Considérant que les dispositions précitées, qui ne font pas obligation à l’administration de prononcer la suspension qu’elles prévoient à la suite d’une faute grave commise par un fonctionnaire, ne sauraient créer de droits au profit du fonctionnaire incarcéré qui se trouve, au surplus, déjà éloigné du service ; que ces mêmes dispositions n’empêchent pas non plus l’administration d’interrompre, indépendamment de toute action disciplinaire, le versement du traitement d’un fonctionnaire pour absence de service fait, notamment en raison de l’incarcération de l’intéressé ; qu’il résulte de l’instruction que M. X a cessé son service comme aide-soignant à l’hôpital local de Saint-Astier le 24 avril 2003, date à laquelle il a été placé en détention provisoire ; que, dès lors, l’hôpital local de Saint-Astier a pu, sans commettre d’illégalité fautive de nature à engager sa responsabilité, décider de ne pas suspendre M. X de ses fonctions tout en interrompant le versement de son traitement en l’absence de service fait ;

Considérant, d’autre part, que si l’hôpital local de Saint-Astier ne conteste pas avoir placé, à tort, M. X en position de disponibilité d’office au regard de la définition donnée par la loi statutaire de cette position, cette illégalité n’est pas à l’origine du préjudice financier résultant de la perte de chance de percevoir un plein traitement ou la moitié d’un traitement entre le 24 avril 2003 et le 30 juin 2008 que M. X invoque, dès lors que se trouvant en raison de son incarcération dans l’impossibilité d’accomplir son service, celui-ci avait perdu tout droit à traitement ; que le préjudice ainsi allégué est sans lien avec la faute de l’hôpital ;

Considérant qu’il résulte de tout ce qui précède, et sans qu’il soit besoin de statuer sur l’exception de prescription quadriennale opposée en défense, que M. X n’est pas fondé à soutenir que c’est à tort que, par le jugement attaqué, le Tribunal administratif de Bordeaux a rejeté sa demande ;

Sur les conclusions aux fins d’injonction et d’astreinte :

Considérant que le présent arrêt, qui rejette les conclusions de M. X, n’implique pas que la Cour enjoigne à l’hôpital local de Saint-Astier de procéder à la reconstitution de sa carrière ;

Sur les conclusions tendant à l’application de l’article L. 761-1 du code de justice administrative :

Considérant que les dispositions de l’article L. 761-1 du code de justice administrative font obstacle à ce que l’hôpital local de Saint-Astier qui n’est pas, dans la présente instance la partie perdante, soit condamné à verser à M. X la somme qu’il réclame au titre des frais exposés et non compris dans les dépens ; qu’il n’y a pas lieu, dans les circonstances de l’espèce, de condamner M. X à verser à l’hôpital local de Saint-Astier la somme qu’il réclame sur le fondement des mêmes dispositions ;

DECIDE :

Article 1er : La requête de M. X est rejetée.

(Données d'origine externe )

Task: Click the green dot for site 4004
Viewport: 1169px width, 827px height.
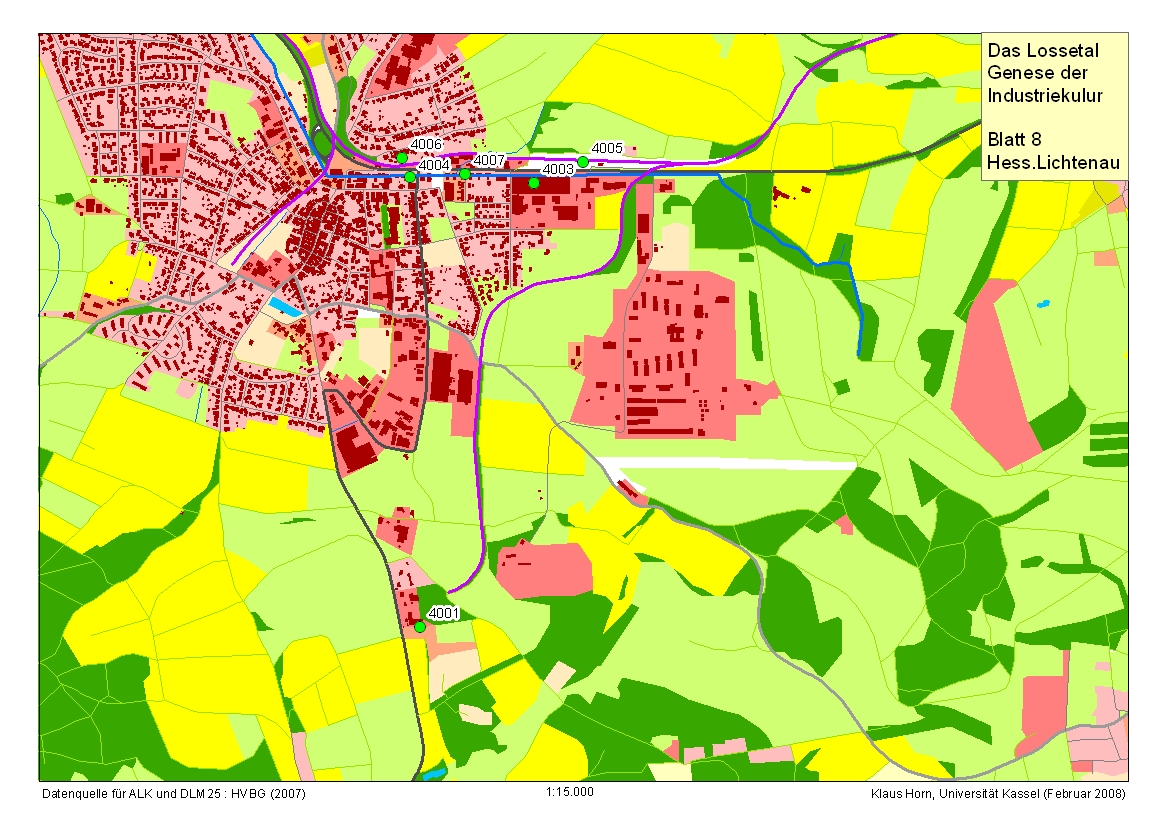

Article 2 : Les conclusions de l’hôpital local de Saint-Astier tendant au bénéfice des dispositions de l’article L. 761-1 du code de justice administrative sont rejetées.

Article 3 : Le présent arrêt sera notifié à M. X et à l’hôpital local de Saint-Astier.

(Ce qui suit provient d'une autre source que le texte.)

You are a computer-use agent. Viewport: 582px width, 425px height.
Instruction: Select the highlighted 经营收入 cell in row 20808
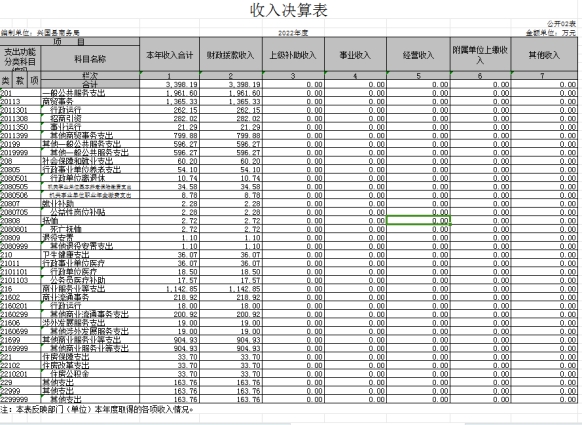[418, 220]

Délibéré après l’audience du 13 décembre 2011, à laquelle siégeaient :

Mme Marraco, président,

M. Valeins, président-assesseur,

M. Cristille, premier conseiller,

Lu en audience publique, le 10 janvier 2012.

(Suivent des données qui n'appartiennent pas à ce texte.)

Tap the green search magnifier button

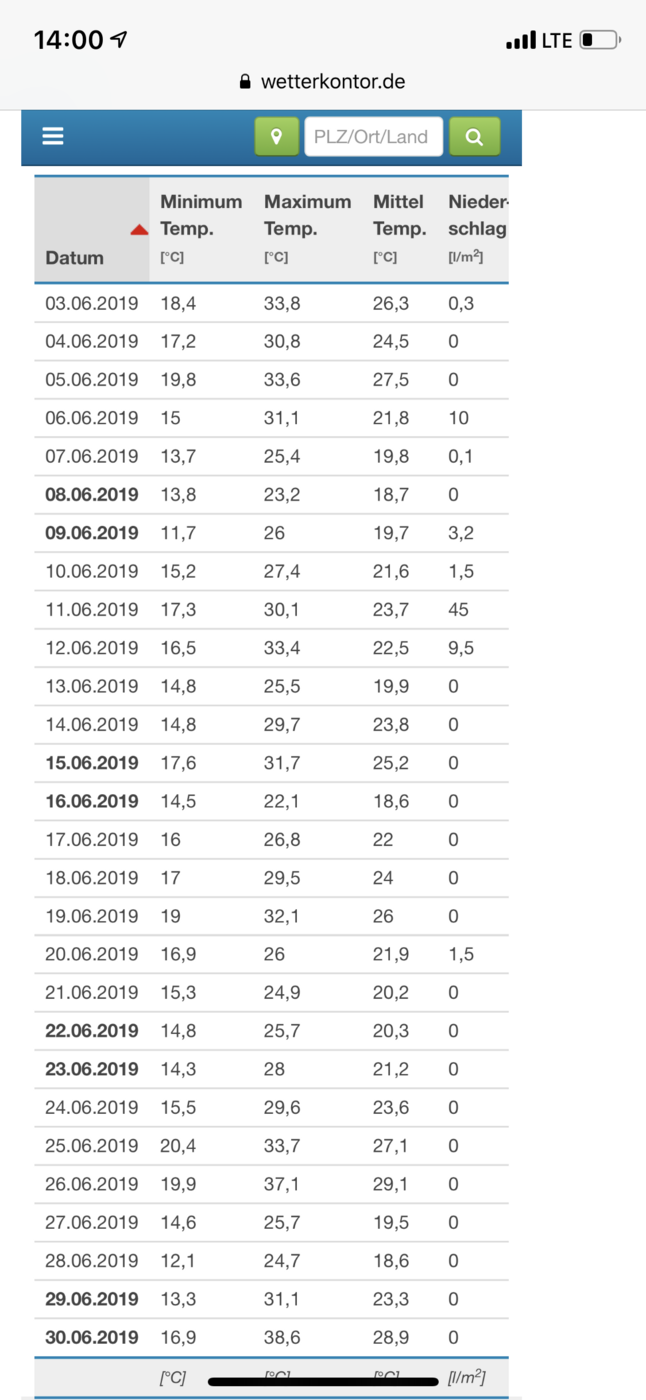(x=475, y=136)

Le rapporteur, Le président,

P. CRISTILLE M. MARRACO

Le greffier,

H. de LASTELLE du PRE

La République mande et ordonne au ministre du budget, des comptes publics, de la fonction publique et de la réforme de l’Etat, porte-parole du Gouvernement en ce qui le concerne et à tous huissiers de justice à ce requis en ce qui concerne les voies de droit commun, contre les parties privées, de pourvoir à l’exécution de la présente décision.